Single by Lee Hyori

from the album It's Hyorish
- Language: Korean
- Released: July 12, 2008
- Recorded: 2008
- Genre: Dance-pop
- Length: 3:09
- Label: Mnet Media
- Songwriter: E-Tribe
- Producer: E-Tribe

Lee Hyori singles chronology
| "Cat on the Roof" (2008) | "U-Go-Girl" (2008) | "Hey Mr. Big" (2008) |

Music video
- "U-Go-Girl" on YouTube

= U-Go-Girl =

"U-Go-Girl" is a song by South Korean recording artist Lee Hyori, featuring rapper Nassun. It was first made available to digital outlets in South Korea a three days prior to the release of her third studio album, It's Hyorish, on July 12, 2008. A dance-pop number with hip hop influences, "U-Go-Girl" was written and produced by songwriting duo E-Tribe, who would later compose Girls' Generation's "Gee" (2009) and Miss A's "Hush" (2013). "U-Go-Girl" was made available via Mnet.com along with the second title track "Hey, Mr. Big" as one of the pre-releases.

== Background ==
Lee's third studio album along with its two title tracks were unveiled on July 9, 2008, and was originally intended to be released a week later on July 16. The album marked Lee's first album since Dark Angel in 2006. Mnet Media initially planned to pre-release five of the upcoming album's songs, including "U-Go-Girl" and "Hey, Mr. Big", on July 14. After several of the album's songs were illegally leaked to YouTube, however, Mnet Media pushed up the release of "U-Go-Girl" to July 12, 2008. The full album was released a day earlier than intended, on July 15.
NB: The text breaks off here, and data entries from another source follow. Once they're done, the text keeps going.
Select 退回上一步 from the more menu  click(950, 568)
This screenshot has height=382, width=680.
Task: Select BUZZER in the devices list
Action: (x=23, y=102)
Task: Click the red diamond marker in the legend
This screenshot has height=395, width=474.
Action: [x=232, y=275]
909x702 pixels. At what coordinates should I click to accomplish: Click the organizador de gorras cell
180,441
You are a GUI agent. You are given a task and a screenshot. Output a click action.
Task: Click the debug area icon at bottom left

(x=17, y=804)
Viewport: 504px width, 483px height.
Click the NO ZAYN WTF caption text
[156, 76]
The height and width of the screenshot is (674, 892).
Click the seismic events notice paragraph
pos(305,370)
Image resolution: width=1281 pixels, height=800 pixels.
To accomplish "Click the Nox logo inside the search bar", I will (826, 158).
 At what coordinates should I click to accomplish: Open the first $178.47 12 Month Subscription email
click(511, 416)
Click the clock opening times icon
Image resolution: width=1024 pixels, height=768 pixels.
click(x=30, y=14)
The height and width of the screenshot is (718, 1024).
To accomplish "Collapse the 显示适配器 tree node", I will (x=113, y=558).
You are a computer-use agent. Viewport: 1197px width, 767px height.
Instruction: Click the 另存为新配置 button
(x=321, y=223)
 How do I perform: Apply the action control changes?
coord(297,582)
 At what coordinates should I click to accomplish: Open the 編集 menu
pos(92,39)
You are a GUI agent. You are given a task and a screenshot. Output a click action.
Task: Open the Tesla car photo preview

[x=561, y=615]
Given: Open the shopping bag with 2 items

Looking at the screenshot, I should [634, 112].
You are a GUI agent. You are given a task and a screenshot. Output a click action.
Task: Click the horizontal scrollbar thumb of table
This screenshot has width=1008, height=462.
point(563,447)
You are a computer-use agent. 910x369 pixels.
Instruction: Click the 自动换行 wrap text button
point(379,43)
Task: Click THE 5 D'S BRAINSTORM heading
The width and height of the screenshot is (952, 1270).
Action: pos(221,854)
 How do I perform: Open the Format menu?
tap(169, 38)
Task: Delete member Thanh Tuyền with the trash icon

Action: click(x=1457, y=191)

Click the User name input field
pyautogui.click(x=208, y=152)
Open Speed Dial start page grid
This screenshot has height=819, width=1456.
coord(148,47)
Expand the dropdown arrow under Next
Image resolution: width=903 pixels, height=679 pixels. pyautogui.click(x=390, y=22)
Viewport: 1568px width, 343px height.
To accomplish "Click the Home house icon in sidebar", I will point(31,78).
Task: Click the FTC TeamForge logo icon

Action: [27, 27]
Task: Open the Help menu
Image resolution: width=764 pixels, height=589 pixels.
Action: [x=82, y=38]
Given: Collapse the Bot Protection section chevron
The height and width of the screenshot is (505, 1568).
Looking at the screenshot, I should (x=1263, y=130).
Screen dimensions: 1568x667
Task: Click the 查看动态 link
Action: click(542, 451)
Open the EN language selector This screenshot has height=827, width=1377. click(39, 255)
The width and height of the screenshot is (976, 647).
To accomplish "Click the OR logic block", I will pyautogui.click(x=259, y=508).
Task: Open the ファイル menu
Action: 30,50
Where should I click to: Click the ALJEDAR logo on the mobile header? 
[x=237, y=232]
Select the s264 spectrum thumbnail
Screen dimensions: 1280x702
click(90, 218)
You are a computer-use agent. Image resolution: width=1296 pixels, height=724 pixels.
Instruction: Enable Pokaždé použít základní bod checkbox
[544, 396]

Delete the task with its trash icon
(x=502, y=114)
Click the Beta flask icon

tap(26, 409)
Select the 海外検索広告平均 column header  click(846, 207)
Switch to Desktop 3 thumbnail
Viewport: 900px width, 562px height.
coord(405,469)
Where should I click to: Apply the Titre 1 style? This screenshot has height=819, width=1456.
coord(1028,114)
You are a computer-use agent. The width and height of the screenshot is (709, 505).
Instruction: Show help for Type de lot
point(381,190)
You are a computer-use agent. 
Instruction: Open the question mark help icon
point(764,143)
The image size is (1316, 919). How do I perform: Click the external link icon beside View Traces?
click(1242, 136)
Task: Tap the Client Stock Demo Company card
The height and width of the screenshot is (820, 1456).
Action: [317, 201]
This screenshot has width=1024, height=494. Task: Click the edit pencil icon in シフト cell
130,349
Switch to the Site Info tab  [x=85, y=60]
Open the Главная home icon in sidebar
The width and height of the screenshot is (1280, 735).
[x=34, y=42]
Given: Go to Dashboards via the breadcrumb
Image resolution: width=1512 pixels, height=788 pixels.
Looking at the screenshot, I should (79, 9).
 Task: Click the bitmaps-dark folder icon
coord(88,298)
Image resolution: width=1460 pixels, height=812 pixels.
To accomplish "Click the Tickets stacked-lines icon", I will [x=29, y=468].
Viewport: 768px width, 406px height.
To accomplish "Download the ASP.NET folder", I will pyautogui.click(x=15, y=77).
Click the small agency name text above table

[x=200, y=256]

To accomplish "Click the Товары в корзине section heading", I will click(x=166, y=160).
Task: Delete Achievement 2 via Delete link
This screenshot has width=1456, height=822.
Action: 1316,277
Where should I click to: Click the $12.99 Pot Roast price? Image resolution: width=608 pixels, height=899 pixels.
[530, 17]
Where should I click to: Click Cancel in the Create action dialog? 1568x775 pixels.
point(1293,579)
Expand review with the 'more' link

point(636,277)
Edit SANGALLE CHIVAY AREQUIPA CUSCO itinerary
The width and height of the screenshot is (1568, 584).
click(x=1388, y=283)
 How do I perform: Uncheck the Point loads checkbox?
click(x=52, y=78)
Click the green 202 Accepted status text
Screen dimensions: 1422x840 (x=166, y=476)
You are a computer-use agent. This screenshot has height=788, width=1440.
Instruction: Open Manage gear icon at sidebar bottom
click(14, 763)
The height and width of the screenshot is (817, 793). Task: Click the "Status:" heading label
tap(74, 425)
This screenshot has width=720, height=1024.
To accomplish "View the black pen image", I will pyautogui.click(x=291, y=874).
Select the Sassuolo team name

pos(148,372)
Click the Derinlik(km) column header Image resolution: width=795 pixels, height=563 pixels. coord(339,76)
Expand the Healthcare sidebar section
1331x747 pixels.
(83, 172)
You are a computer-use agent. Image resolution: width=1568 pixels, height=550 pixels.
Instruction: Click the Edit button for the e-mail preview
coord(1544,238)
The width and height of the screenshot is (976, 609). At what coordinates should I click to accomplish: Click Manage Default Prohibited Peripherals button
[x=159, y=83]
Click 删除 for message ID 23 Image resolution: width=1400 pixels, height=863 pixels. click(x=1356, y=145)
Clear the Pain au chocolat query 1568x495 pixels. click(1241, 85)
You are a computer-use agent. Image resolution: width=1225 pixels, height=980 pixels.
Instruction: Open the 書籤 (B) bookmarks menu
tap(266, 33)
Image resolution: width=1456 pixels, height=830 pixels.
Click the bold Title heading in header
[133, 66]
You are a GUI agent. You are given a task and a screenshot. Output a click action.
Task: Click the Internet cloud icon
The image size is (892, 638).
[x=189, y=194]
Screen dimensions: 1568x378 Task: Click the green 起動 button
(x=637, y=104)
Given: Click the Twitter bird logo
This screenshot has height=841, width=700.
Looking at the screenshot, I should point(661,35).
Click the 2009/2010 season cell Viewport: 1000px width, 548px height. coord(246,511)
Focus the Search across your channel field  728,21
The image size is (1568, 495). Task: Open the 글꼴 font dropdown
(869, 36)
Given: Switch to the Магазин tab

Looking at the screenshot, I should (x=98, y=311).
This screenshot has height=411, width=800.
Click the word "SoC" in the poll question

== Composition and promotion ==
"U-Go-Girl" is a hip-hop dance number with its lyrical content directed towards her female fans, featuring lyrics that loosely translate to "don't be shy, show yourself boldly". Lee appeared and promoted the single on several South Korean music programs, including Music Bank, Show! Music Core, and Inkigayo. In December 2008, Lee performed the song at her first solo concert titled Lee Hyori the Invincible at the Jamsil Indoor Stadium.

== Accolades ==

Awards and nominations for "U-Go-Girl"
| Year | Award-giving body | Category | Result | Ref. |
| 2008 | Mnet KM Music Festival | Best Female Artist | Won |  |
| Best Dance Performance | Won |
| Song of the Year | Nominated |  |

Music program awards
| Program | Date | Ref. |
| Inkigayo | July 27, 2008 |  |
| August 3, 2008 |  |
| August 10, 2008 |  |
| M Countdown | July 31, 2008 |  |
| August 14, 2008 |  |
| August 21, 2008 |  |
| Music Bank | August 1, 2008 |  |
| August 8, 2008 |  |
| August 15, 2008 |  |

== Music video ==
The music video for "U-Go-Girl" was shot during the first week of July 2008. An official from Mnet said that the video's concept would be "fit for the summer mood." Upon the video's release, however, it was met with controversy as Lee, who wore a nurse outfit in the video, was accused of representing nurses as a sexual object. Several scenes in the video was also criticized for resembling Christina Aguilera's work. The music video was soon re-uploaded and the controversial scenes were deleted.

== Covers ==
The song has been covered various times by other K-pop artists. Girls' Generation covered "U-Go-Girl" on the 200th episode special of Show Music Core on February 20, 2010. In 2015, the song was performed by Nayeon, Chaeryeong, Mina, and Jeongyeon during the girl group survival show Sixteen; while the show's final lineup, who formed the girl group Twice, performed the same song at the 2016 MBC Korean Music Festival on December 31, 2016. Seventeen also performed a cover of the song at the 2016 SBS Gayo Daejeon, while (G)I-dle covered it on a Show! Music Core special stage on August 11, 2018. Everglow performed a cover of the song for CON:nected Live in 2020, while Itzy's Yuna performed the song at the 2022 KBS Song Festival on December 16.